Written tasks:
a – Transcribe the blog post about listening to students from "I started to" up to and including "some initial implementation)?".
b – Write the next part of the blog post about listening to students, picking up right after its final sentence.

Document text:
+---+
Listen, Share, Repeat.

There are a couple of things I’ve been thinking about  lately. They revolve around listening to students (I’ve blogged about this before) and measuring technology integration success/effectiveness. I really thought that these two topics would be separate posts. The more I thought about it, which was spurred on further in a blog post I read earlier today by Ryan Bretag called The Real Change Agents, where Ryan asks this (in what I believe is essential to our best practices) question: “How many of you are having ongoing conversations with students about school – a genuine conversations about learning, leading, and teaching?”

I started to realize how important one was to the other. If you don’t think what you’re doing to integrate/infuse technology is working effectively, shouldn’t we be asking our students how to be better at it? These can be very powerful conversations that not only can impact the effectiveness of students using technology, but can leverage effective change in education. I see this as two rather basic and straightforward questions: 1) What technology opportunities should we be offering students to impact every facet of their education? 2) How can we make it better (perhaps after some initial implementation)?

My friend Russ Goerend also tweeted this out this morning that got me thinking further about the impact listening to students can have:


Now I don’t know the reason that Russ was spending his prep period with these students, but I gathered from his tweet that there was some pretty powerful (or at least interesting) conversation happening. I would love to hear what these students came up with about what “school” should look like.  I also wonder what impact Russ’ conversation made on them personally. If you are having “student focus groups” (light bulb moment) at your school, are you varying which students you gather input from? We should be.

I invite you to watch this 5 minute clip from a student panel titled “Is ANYONE listening to students? Students Speak Up About Education Technology” – and think about what kind of real change listening to students could bring to change what “school” looks like.
+---+
Data shown:
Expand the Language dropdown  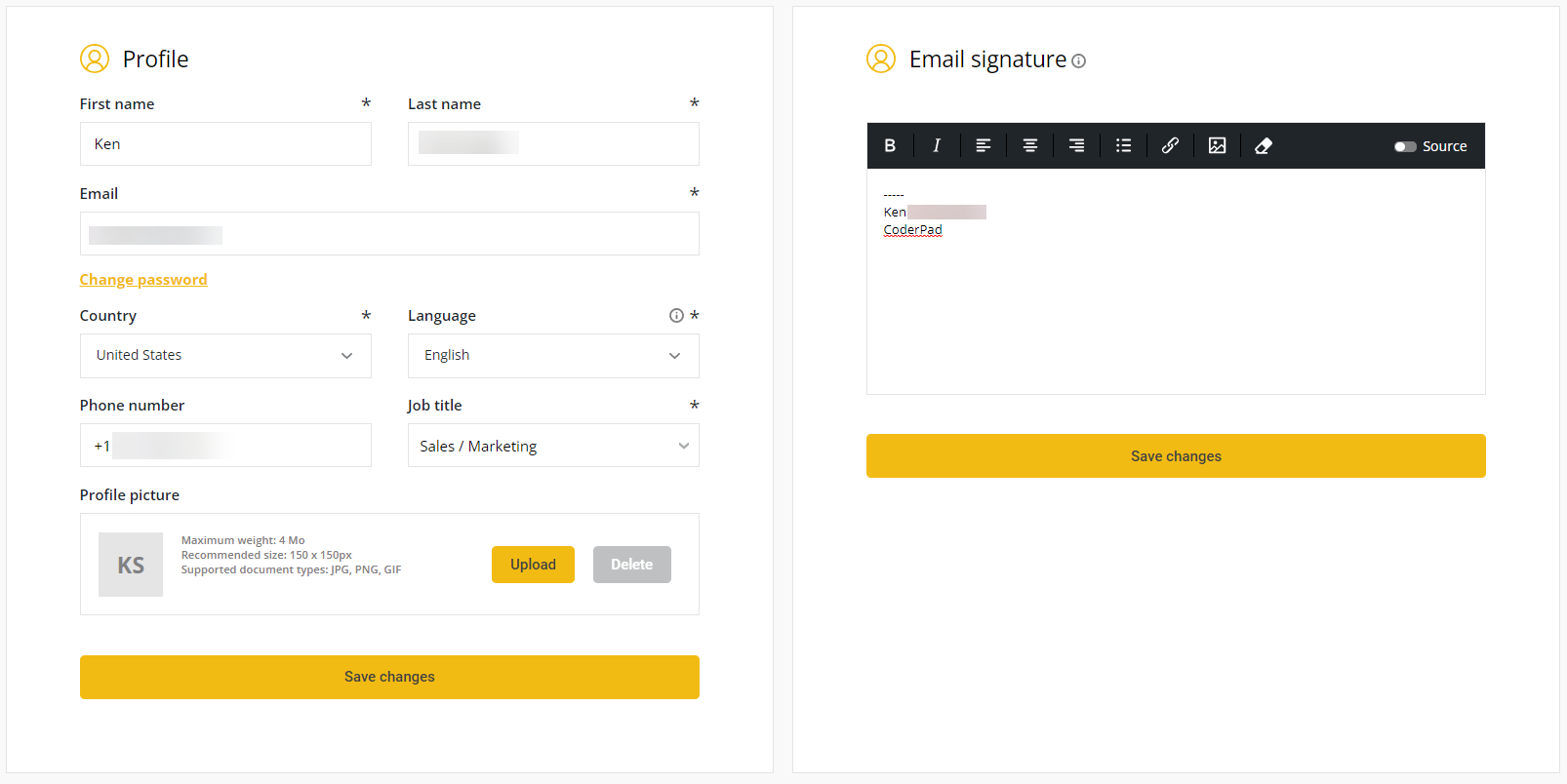(x=553, y=356)
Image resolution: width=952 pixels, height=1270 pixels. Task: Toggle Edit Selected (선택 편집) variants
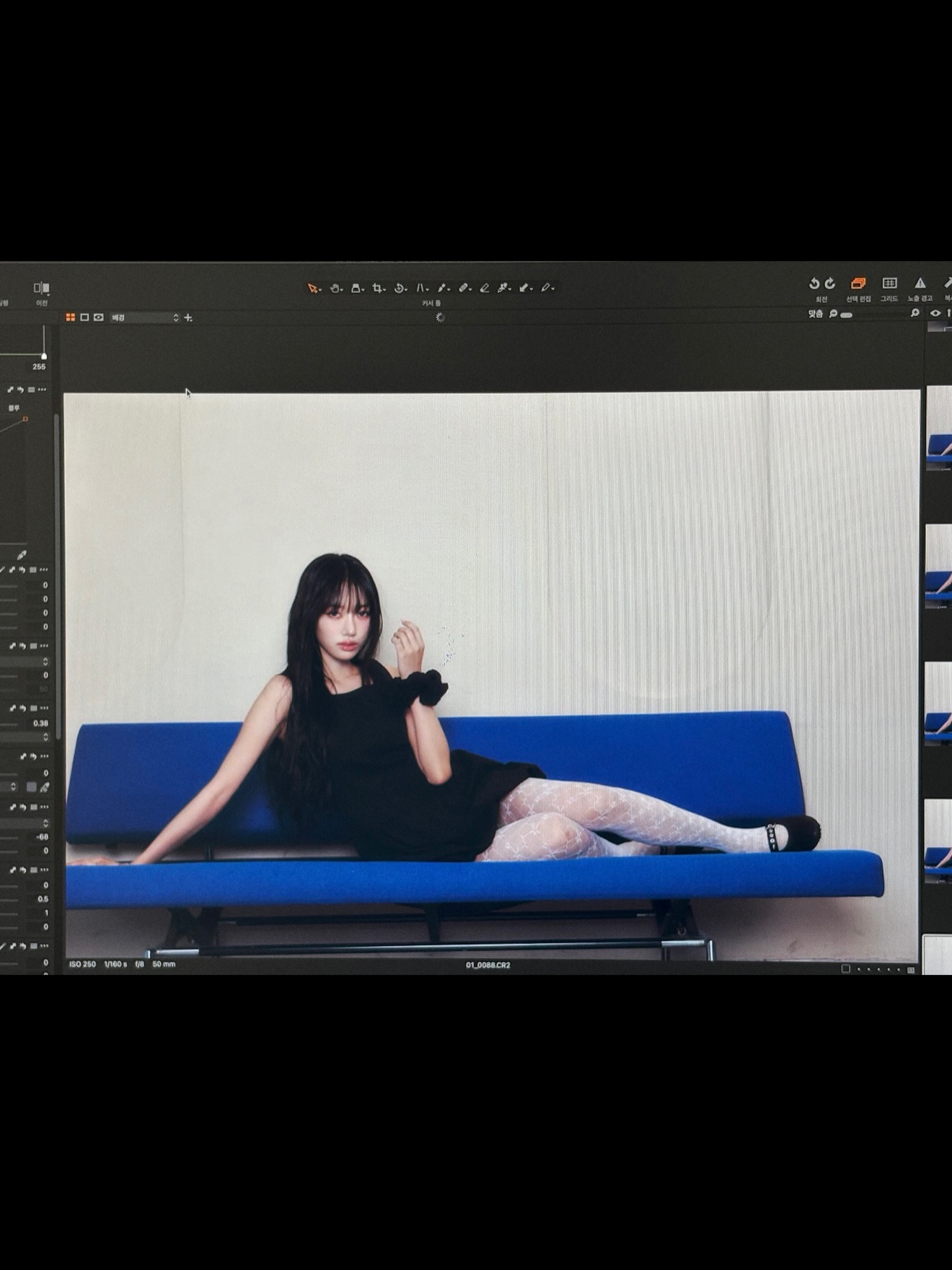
+---+
Exercise answers:
a –
I started to realize how important one was to the other. If you don’t think what you’re doing to integrate/infuse technology is working effectively, shouldn’t we be asking our students how to be better at it? These can be very powerful conversations that not only can impact the effectiveness of students using technology, but can leverage effective change in education. I see this as two rather basic and straightforward questions: 1) What technology opportunities should we be offering students to impact every facet of their education? 2) How can we make it better (perhaps after some initial implementation)?

b –
[youtube=http://www.youtube.com/watch?v=j0GU72f9IH4]

Students want to have access to the types of devices (mobile or not) that allow them take their learning experiences further at that moment. Our students have passions for learning and if they want to take it further than we can in one class period we’re doing them a disservice by not allowing/banning/generally frowning upon them doing so. We’ve been in the 21st century for eleven years now! When are we going to stop referring to “21st century skills” or “21st century classrooms”? How about we just make this necessary in terms of  skill sets and how our classrooms look/function?

As I look back to the title of this post I would be remiss if I didn’t talk about the importance of sharing, which continues to be a critical component after we have listened to our students. I always try my best to stress this when I’m working with teachers, especially if they’re considered a “trail blazer” in their school for using said technology with students. Share with your parents, share with your staff, share with your principal. Share what worked, what didn’t work, and share feedback from students. Just share!

Listening to students. Should this be a critical component of a school’s or district’s improvement plan? Oh, and I think I’d add another word to the title after Listen: CHANGE.

Collaboration: The Lost Skill?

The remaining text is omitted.